Recent events in his video game behavior sent Smith reeling into a bout with self-discovery. In an effort to build his laughable social skills, Smith reported to football coach, Wes Leary, of the East Lexington High Knights.

“Let me just say that at 5 feet 7 inches and 115 pounds, Timmy ain’t the most intimidating being you ever met,” Leary said in a recent interview. “And when he talks, I thought I was talking to a girl that wanted to play ball. Not the most manly voice. Ah, who am I kiddin’, he was downright feminine. But the boy could talk some smack. Hell, it was worth having him on the team just to teach the other guys what a sailor sounded like. He had a worse mouth than any jockey I ever met. But I’ll be damned if I didn’t think of Alvin the chipmunk every time he opened his mouth.”

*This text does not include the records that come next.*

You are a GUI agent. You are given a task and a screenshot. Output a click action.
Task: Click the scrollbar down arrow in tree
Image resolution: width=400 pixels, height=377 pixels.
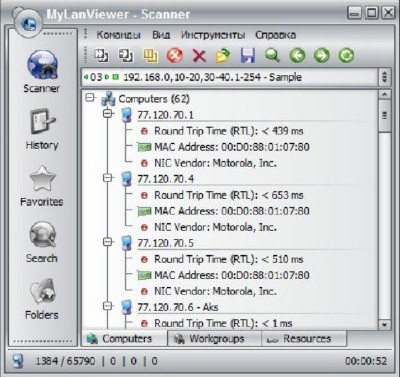385,324
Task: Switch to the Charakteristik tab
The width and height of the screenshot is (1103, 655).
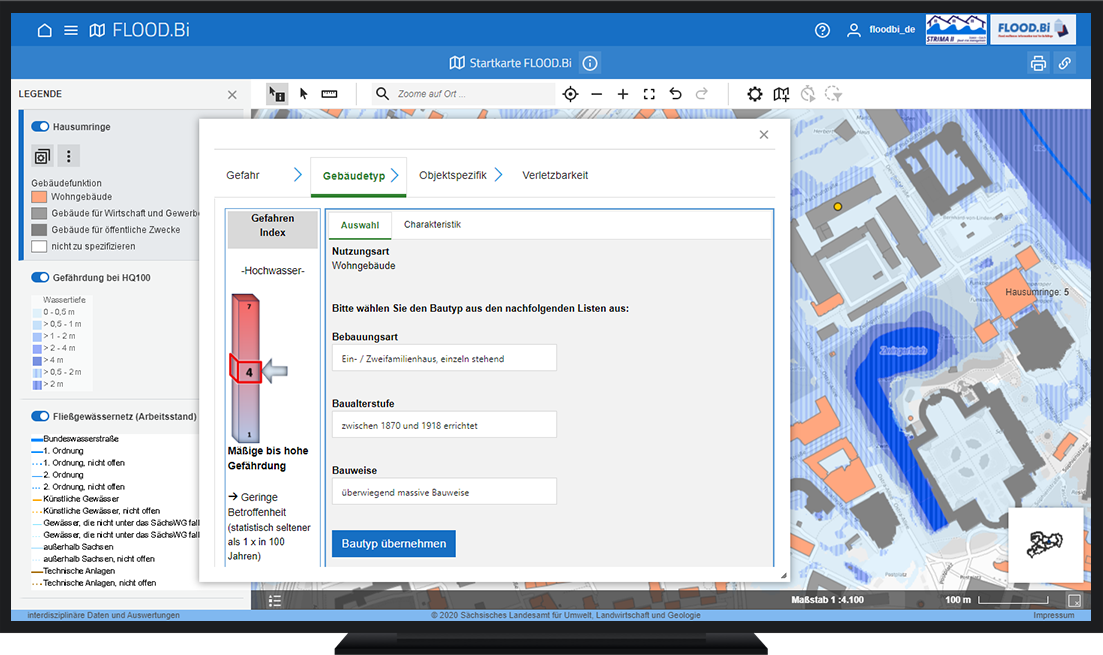Action: pos(432,225)

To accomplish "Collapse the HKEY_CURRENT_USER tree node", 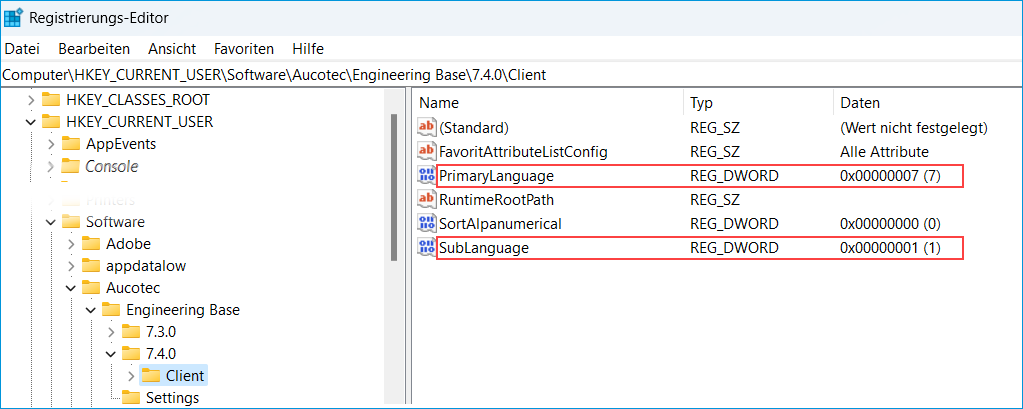I will pos(30,122).
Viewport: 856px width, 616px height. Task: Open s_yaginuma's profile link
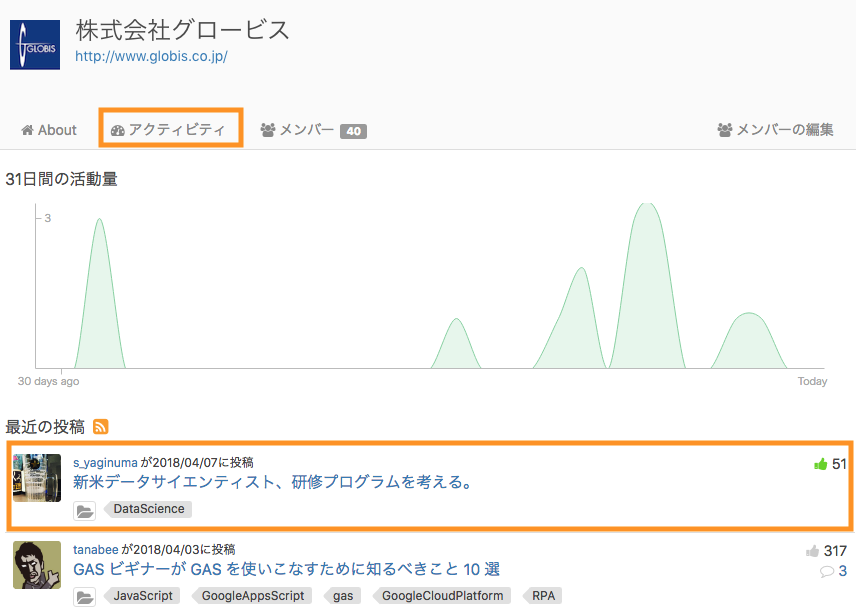coord(105,462)
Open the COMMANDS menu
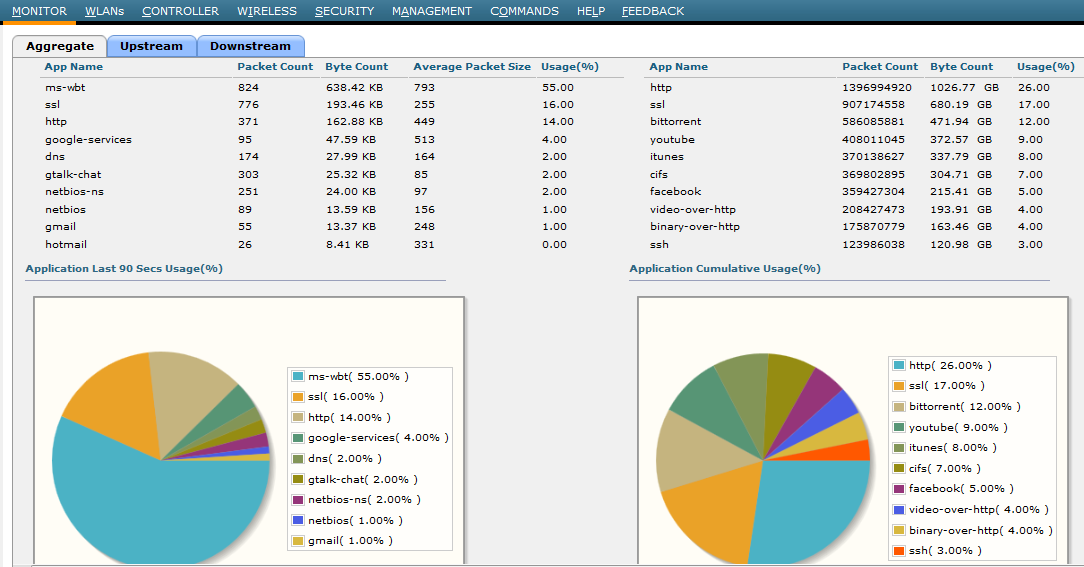The width and height of the screenshot is (1084, 567). click(524, 11)
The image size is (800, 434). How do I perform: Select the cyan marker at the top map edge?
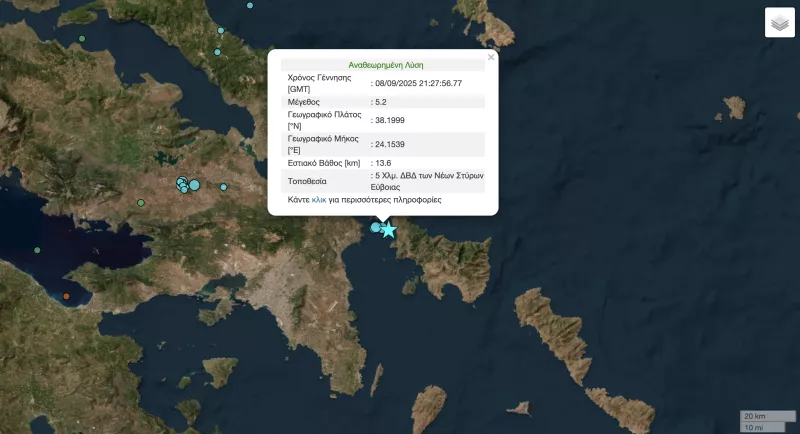pos(250,4)
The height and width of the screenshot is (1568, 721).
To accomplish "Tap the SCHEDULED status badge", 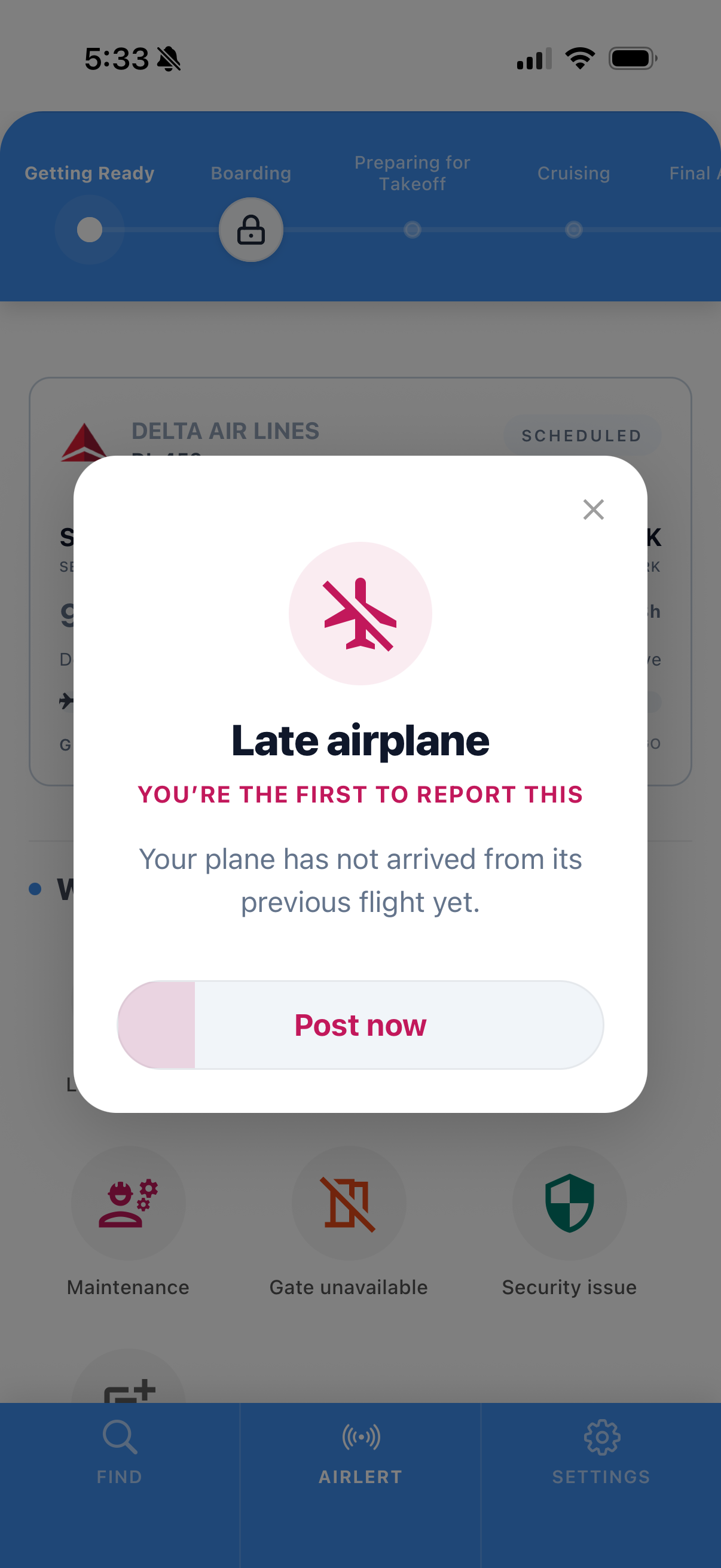I will click(581, 436).
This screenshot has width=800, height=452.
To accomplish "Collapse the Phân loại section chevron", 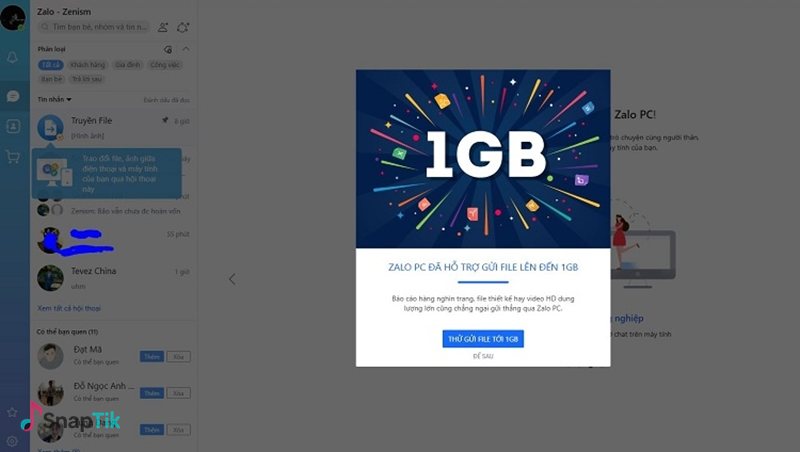I will coord(186,49).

Smith’s two-day career on the spring training football squad was both colorful and painful. He tried out for several positions, the first of which was wide receiver.

Leary explained, “No matter what play Everrett called (he’s our offensive coordinator, ya understand), you could hear Timmy: ‘I call the ball! Give that [fecal matter] to me, son, and I’ll show you what a man can do with it.’ Whenever we didn’t opt to pass to Timmy, he’d come back grumbling about how he had ‘pwndizzled’ the defense, and he’d of had a touch down. He called the quarterback a ‘[slang for female dog]’, and even called Everrett a ‘newb’. He got to do a few extra up-downs after that particular practice.”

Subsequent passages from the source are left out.